Wenn es um den Ukraine-Krieg geht, kommt bekanntlich kaum ein Leitartikel, kaum eine Talkshow und kaum ein Radiokommentar ohne den Verweis auf den Völkerrechtsbruch aus, den Russland begangen haben soll. Der Terminus «Putins völkerrechtswidriger Angriffskrieg» ist mittlerweile ein fester Textbaustein im deutschen Journalismus.

Haben unsere Meinungsmacher tatsächlich ihre Liebe für das Völkerrecht entdeckt?

Wohl kaum. Wie man aktuell an der Berichterstattung zum wiederaufgeflammten Nahost-Konflikt sieht, scheint es sich dabei eher um ein taktisches Verhältnis als um eine wahre Liebe zu handeln. Israels Verstösse gegen das Völkerrecht werden lieber verschwiegen. Oder haben Sie in den Medien schon mal was von «Bibis völkerrechtswidriger Blockade» gehört oder gelesen?

Dabei ist die völkerrechtliche Lage im Gaza-Konflikt eindeutig. Die vielbeschworene Weltgemeinschaft hat in Gestalt der Ständigen Faktenfindungs-Mission der Vereinten Nationen zum Israel-Palästina-Konflikt erst am Montag dieser Woche einen Zwischenbericht vorgelegt, der sowohl der Hamas als auch Israel schwerste Verstösse gegen die Menschenrechte und Kriegsverbrechen vorwirft.

Auch das aktuelle Vorgehen Israels stösst bei der Uno-Behörde auf scharfe Kritik. Die vollständige Belagerung des Gazastreifens stelle eine kollektive Bestrafung dar – ein Kriegsverbrechen. Ähnlich verhält es sich mit der israelischen Aufforderung an die Zivilbevölkerung, Teile des Gazastreifens zu räumen, um nicht Opfer der bevorstehenden Angriffe zu werden. Human Rights Watch kritisiert dieses Vorgehen aufs Schärfste, der deutsche Völkerrechtler Norman Paech spricht von einer «totalen Verhöhnung des Völkerrechts».

Ginge es hierbei nicht um israelische, sondern beispielsweise um russische Kriegsverbrechen, so wäre ihnen eine ausführliche Erwähnung in den grossen deutschen Medien sicher.

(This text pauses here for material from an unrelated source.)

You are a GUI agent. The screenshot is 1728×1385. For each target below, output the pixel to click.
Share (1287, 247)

Doch wenn es um Israel geht, herrscht tönendes Schweigen. Kriegsverbrechen sind offenbar nur Kriegsverbrechen, wenn sie von «unseren Feinden» begangen werden.

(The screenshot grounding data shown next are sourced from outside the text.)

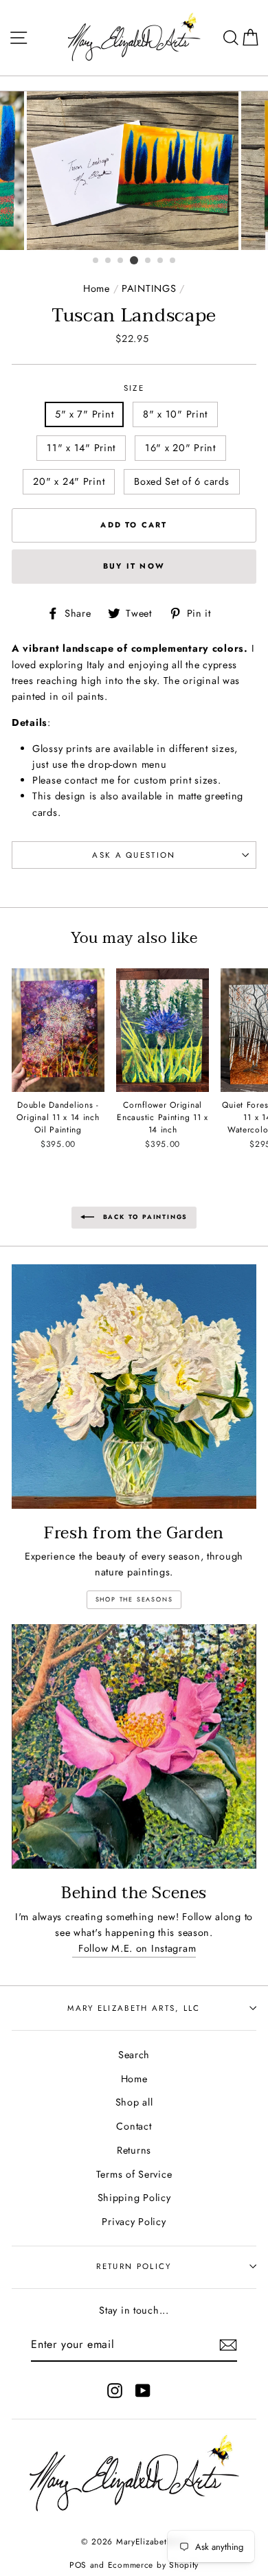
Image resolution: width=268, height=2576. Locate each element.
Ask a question (133, 855)
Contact (133, 2126)
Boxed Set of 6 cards (181, 481)
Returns (134, 2150)
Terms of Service (134, 2174)
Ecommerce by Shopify (153, 2565)
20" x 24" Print (68, 481)
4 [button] (134, 260)
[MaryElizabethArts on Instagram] (114, 2390)
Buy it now (134, 565)
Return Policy (133, 2266)
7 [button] (173, 261)
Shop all (134, 2102)
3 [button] (121, 261)
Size (134, 388)
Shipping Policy (134, 2197)
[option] (134, 170)
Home (96, 288)
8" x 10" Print (175, 414)
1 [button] (96, 261)
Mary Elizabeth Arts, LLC (134, 2008)
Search (134, 2055)
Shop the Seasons (134, 1599)
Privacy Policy (134, 2222)
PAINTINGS (149, 288)
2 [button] (108, 261)
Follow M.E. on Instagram (134, 1948)
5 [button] (148, 261)
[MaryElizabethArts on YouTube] (142, 2390)
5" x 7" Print (84, 414)
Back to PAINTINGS (144, 1216)
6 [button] (160, 261)
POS (78, 2565)
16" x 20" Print (180, 448)
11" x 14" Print (81, 448)
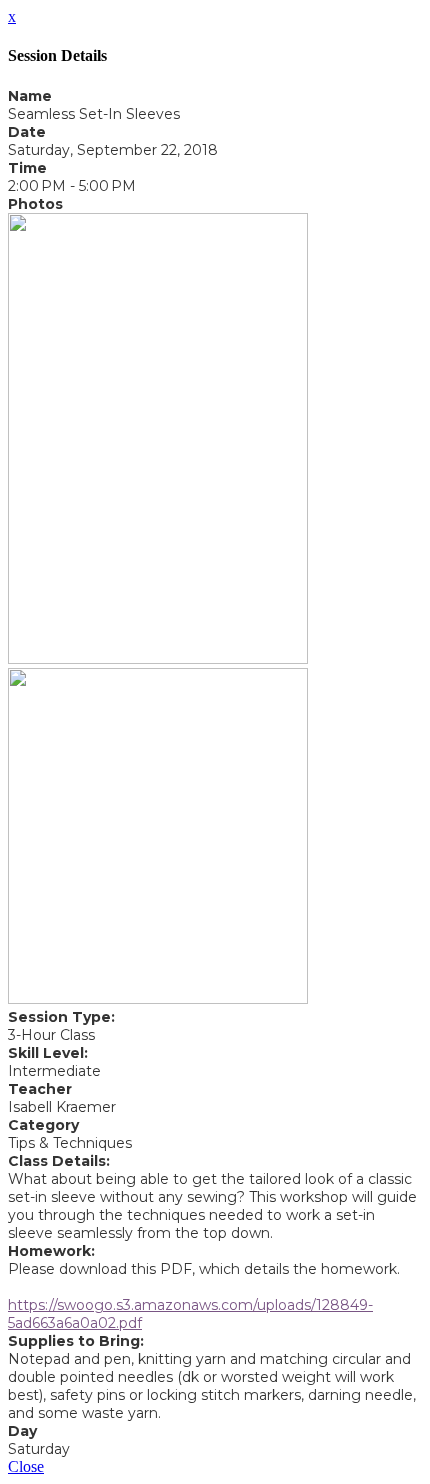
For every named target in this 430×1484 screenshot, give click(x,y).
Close (26, 1466)
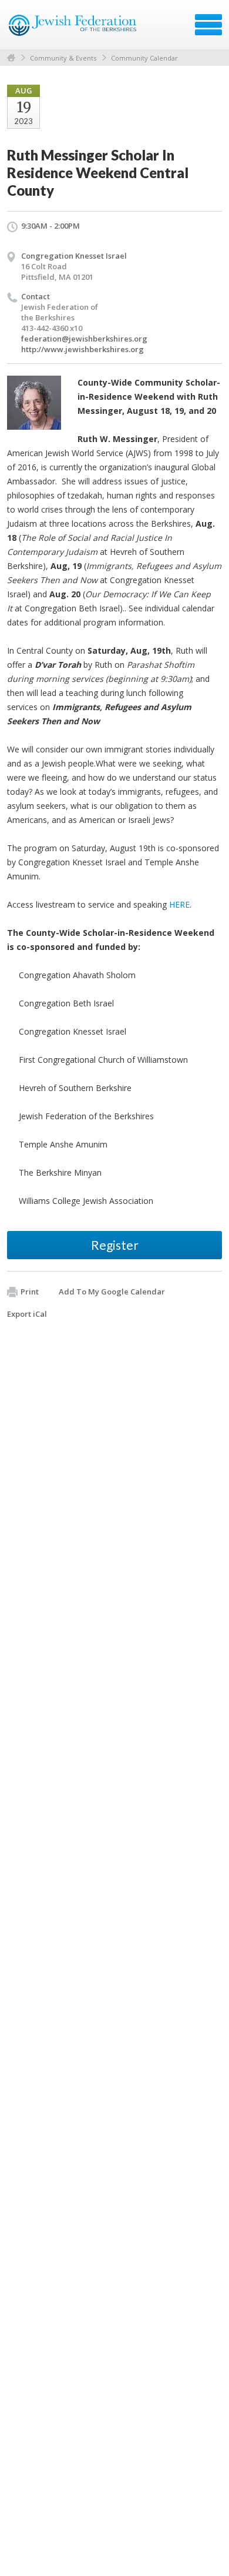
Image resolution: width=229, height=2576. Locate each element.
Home (11, 58)
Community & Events (63, 57)
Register (115, 1244)
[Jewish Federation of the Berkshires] (73, 29)
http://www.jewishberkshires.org (82, 349)
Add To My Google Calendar (112, 1291)
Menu (208, 24)
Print (30, 1291)
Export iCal (27, 1314)
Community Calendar (144, 57)
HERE (179, 904)
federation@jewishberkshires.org (84, 338)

Menschenrechte sind nur dann wichtig, wenn sie in die eigene aussenpolitische Agenda passen.

Jens Berger ist freier Journalist und Chefredaktor der Nachdenkseiten. Er publizierte mehrere Sachbücher, darunter «Der Kick des Geldes» (Westend, 2015) und der Spiegel-Bestseller «Wem gehört Deutschland?» (Westend, 2014).